Polémique à Khombole : quand les mots dépassent la raison politique

Polémique à Khombole : quand les mots dépassent la raison politique

polémique à Khombole : quand les mots dépassent la raison politique

Les déclarations de Maïmouna Dièye envers Ousmane Sonko lors d’un rassemblement à Khombole ont déclenché une vive polémique, révélant les tensions entre affection militante et limites religieuses dans le débat public sénégalais.

L’utilisation d’une formule sacrée pour évoquer Ousmane Sonko par la députée Maïmouna Dièye a semé le trouble, non seulement chez le leader de Pastef, mais aussi dans l’opinion publique, tant cette expression relève d’un cadre spirituel strictement encadré par l’islam.

-=-=-=-=-

Travail à faire -
a) Dans l'extrait choisi, à quelle occasion Maïmouna Dièye a-t-elle fait ses déclarations envers Ousmane Sonko ?
b) Recopiez le passage de l'extrait choisi commençant par "Les déclarations de" et allant jusqu'à "débat public sénégalais.", en remplaçant "rassemblement" par "meeting".
Veuillez vous appuyer uniquement sur l'extrait choisi.

-=-=-=-=-

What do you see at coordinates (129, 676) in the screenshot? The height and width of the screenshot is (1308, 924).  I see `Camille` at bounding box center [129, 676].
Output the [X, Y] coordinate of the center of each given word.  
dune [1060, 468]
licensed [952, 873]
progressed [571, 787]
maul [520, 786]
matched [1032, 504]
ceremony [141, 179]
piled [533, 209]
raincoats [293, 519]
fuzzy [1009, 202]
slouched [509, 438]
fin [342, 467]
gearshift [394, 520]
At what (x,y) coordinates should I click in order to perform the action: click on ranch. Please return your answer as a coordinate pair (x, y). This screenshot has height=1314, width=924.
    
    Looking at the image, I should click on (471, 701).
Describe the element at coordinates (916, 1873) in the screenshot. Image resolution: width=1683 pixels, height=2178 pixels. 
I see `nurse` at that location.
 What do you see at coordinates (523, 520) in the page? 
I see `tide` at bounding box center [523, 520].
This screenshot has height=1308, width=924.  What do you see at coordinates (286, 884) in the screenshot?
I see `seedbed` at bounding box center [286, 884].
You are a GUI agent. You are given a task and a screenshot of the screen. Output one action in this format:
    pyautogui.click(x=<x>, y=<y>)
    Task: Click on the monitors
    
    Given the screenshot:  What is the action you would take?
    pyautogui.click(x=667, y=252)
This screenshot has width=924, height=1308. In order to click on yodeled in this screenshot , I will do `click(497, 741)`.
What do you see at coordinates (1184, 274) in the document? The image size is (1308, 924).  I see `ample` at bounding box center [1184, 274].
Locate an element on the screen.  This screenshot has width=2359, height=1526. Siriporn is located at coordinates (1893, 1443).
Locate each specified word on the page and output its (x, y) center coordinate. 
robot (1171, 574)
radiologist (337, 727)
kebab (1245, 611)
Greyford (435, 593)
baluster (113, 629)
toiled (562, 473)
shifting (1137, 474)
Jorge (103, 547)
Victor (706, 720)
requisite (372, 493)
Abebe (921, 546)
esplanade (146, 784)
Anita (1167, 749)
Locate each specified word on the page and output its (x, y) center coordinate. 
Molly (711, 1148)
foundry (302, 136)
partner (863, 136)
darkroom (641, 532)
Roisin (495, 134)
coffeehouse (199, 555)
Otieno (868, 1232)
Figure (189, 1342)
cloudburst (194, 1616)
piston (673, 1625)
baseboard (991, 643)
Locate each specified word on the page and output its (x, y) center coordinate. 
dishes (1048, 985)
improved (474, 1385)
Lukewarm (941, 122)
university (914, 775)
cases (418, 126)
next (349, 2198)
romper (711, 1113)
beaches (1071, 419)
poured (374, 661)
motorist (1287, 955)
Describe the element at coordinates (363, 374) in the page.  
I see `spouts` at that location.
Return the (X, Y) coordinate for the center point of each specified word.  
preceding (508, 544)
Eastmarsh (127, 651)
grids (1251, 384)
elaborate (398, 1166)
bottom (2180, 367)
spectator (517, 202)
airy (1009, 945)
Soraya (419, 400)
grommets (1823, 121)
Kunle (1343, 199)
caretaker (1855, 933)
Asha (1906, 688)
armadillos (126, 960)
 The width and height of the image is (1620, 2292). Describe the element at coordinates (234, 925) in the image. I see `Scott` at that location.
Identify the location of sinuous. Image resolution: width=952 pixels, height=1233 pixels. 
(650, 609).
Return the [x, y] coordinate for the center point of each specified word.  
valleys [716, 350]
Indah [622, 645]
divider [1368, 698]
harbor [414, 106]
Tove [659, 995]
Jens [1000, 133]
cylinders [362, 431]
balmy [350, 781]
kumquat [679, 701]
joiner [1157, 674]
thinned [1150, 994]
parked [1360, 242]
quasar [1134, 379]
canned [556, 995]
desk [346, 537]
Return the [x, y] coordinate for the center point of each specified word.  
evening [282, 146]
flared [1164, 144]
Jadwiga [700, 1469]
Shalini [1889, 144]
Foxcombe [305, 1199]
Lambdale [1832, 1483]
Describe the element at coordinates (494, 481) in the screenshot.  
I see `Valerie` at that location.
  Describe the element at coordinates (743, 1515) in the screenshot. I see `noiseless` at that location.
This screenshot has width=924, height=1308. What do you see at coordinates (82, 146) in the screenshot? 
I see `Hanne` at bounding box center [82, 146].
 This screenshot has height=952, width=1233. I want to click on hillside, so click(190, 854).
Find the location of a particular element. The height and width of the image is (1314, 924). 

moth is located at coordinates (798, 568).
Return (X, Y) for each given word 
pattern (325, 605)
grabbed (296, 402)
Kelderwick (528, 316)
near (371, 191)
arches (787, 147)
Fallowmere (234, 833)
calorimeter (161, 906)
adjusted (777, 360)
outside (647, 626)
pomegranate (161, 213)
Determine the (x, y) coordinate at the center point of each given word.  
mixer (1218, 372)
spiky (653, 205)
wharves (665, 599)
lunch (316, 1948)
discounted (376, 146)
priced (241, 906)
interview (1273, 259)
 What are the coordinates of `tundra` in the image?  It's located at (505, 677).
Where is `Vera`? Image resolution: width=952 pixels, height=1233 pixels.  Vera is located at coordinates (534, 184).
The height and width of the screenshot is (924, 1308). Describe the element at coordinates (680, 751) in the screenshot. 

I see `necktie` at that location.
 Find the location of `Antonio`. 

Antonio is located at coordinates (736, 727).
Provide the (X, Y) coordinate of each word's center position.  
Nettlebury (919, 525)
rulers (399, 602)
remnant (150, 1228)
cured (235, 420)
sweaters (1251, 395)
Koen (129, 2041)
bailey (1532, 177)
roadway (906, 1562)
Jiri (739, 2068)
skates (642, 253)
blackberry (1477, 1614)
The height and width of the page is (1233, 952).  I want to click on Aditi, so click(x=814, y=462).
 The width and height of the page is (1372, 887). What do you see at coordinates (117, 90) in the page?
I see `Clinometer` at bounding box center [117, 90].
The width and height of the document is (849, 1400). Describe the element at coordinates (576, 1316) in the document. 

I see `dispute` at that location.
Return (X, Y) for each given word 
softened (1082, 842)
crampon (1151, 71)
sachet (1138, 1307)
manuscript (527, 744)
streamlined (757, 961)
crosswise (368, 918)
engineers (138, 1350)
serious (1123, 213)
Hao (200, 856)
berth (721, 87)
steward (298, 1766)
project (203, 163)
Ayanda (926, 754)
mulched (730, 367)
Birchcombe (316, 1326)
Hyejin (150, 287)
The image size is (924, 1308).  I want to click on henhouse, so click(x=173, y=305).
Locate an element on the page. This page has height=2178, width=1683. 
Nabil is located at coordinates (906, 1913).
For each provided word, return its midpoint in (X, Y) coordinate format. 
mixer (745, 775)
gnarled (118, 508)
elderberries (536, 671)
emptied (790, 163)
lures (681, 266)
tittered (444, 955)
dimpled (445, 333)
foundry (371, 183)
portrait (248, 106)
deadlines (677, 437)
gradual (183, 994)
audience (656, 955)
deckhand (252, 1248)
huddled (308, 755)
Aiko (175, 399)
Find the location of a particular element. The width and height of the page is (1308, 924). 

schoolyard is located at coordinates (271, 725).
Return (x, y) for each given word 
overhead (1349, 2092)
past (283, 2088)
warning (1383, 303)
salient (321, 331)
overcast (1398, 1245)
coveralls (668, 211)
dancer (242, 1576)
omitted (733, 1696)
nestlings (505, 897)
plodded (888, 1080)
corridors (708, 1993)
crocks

-=-=-=-=-

Résultats par ordre -
a) Lors d'un rassemblement à Khombole.

b)
Les déclarations de Maïmouna Dièye envers Ousmane Sonko lors d’un meeting à Khombole ont déclenché une vive polémique, révélant les tensions entre affection militante et limites religieuses dans le débat public sénégalais.